Source document →

--- begin ---

Carwoola is a locality in the state of New South Wales, Australia. It is immediately to the south of the Kowen district, which is located in the Australian Capital Territory. The Molonglo River passes through the Carwoola area before opening out into the Molonglo Plains. The Kings Highway and Captains Flat Road are the two major through routes. Carwoola is part of the Queanbeyan-Palerang Regional Council and the Southern Tablelands geographic area. The area also roughly aligns with the original Carwoola Parish.

== Community ==
Carwoola has a Community Hall, managed by the local Community Association and a Rural Fire Brigade of the NSW Rural Fire Service (the Carwoola Brigade, formerly Stoney Creek Brigade) as well two public areas in Bowen Street and Molonglo River Drive.

Carwoola Landcare is also an active part of the Molonglo Catchment Group.

--- end ---

Records →

--- begin ---

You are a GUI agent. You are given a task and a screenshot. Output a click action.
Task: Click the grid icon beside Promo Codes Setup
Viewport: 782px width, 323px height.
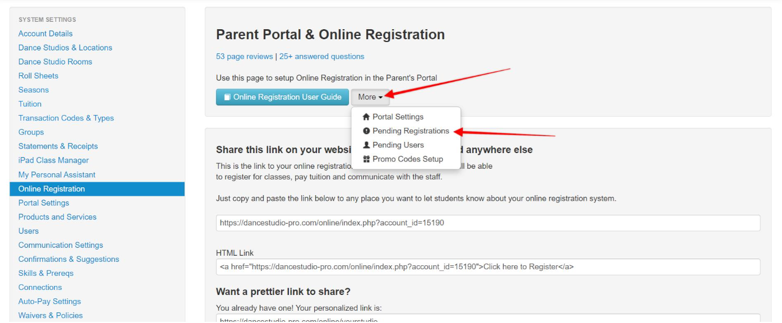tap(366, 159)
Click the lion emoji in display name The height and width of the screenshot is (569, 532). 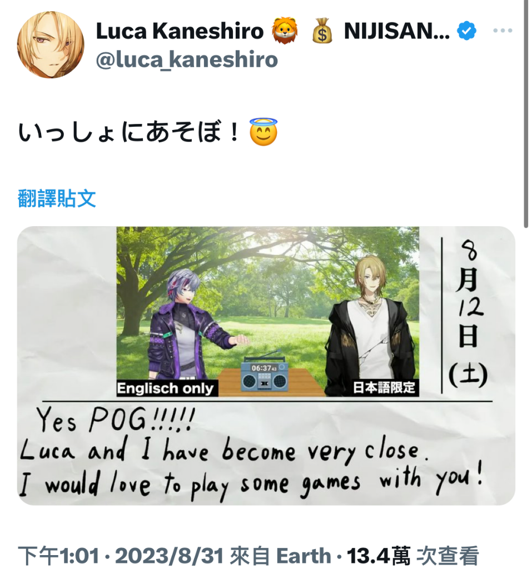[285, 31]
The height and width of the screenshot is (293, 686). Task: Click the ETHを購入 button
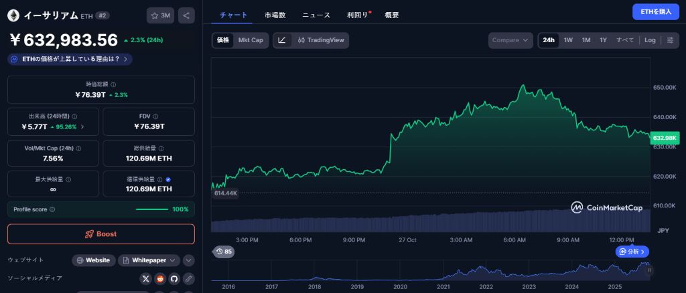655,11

--- end ---

Work instructions →
**A.** Using the Carwoola passage, answer these:
(i) Which river passes through the Carwoola area?
(ii) What was the Carwoola Brigade formerly called?
(iii) Carwoola Landcare is an active part of which group?
**B.** Write the next part of the Carwoola passage, picking up after its final sentence.
The records were drawn from a separate source.

Answers to the exercises →
**A.**
(i) The Molonglo River
(ii) Stoney Creek Brigade
(iii) The Molonglo Catchment Group

**B.**
== History ==
The first European expeditions to the area were as follows. In late October 1820, Charles Throsby, Joseph Wild and James Vaughan passed through nearby Kowan, led by their guide, Taree. After this, Throsby's nephew, Charles Throsby Smith, with Wild and Vaughan and an unnamed Aboriginal guide arrived at the junction of the Molonglo and Queanbeyan Rivers on 8 December 1820. But the first European expedition to pass directly through Carwoola was that of Charles Throsby, with Wild again and an unknown Aboriginal guide in March 1821.

The first settler and also the first pastoralist to reside on his own large holding in the district was Owen Bowen (1778-1840), a convict who had arrived in the Colony on 2 July 1811, having sailed from Falmouth aboard the ship Providence. Bowen secured a 'ticket of occupation' for one thousand acres at Marlow Plains (an early name for the Limestone Plains) in June 1824 and set up a large dairy herd. He purchased the property after the limits of occupation were extended to include the area in 1829.

Timothy Beard, a convict who had arrived in the Colony in 1805 and received his pardon in 1817, set up as an innkeeper on 100 acres of land near Campbelltown. In 1828 he "squatted" on the Molonglo River near where Canberra Abattoir was situated (now the industrial estate in the suburb of Beard).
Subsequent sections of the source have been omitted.